_Problem_. Repeat exactly, and only, the lines from the one holding "The height and width of the screenshot is (896, 1344)." through the last line of the records below.

_Information provided_.
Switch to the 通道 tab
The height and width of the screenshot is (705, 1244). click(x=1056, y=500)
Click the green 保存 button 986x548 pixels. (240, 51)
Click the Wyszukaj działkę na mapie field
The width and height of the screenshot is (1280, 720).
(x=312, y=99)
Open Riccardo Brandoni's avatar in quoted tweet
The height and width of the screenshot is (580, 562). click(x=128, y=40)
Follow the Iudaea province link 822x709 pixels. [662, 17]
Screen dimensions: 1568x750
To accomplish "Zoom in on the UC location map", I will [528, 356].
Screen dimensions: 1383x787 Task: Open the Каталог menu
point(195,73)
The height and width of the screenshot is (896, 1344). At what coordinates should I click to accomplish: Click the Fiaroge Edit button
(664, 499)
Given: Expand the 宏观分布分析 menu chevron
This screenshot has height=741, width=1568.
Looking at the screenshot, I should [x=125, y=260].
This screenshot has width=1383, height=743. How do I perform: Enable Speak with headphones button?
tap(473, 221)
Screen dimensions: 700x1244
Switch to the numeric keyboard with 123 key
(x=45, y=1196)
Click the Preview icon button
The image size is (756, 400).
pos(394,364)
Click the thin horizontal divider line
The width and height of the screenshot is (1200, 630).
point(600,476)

_Finished exercise_.
The height and width of the screenshot is (896, 1344). At what coordinates should I click to accomplish: Click the Fiaroge Edit button
(664, 499)
Given: Expand the 宏观分布分析 menu chevron
This screenshot has height=741, width=1568.
Looking at the screenshot, I should [x=125, y=260].
This screenshot has width=1383, height=743. How do I perform: Enable Speak with headphones button?
tap(473, 221)
Screen dimensions: 700x1244
Switch to the numeric keyboard with 123 key
(x=45, y=1196)
Click the Preview icon button
The image size is (756, 400).
pos(394,364)
Click the thin horizontal divider line
The width and height of the screenshot is (1200, 630).
point(600,476)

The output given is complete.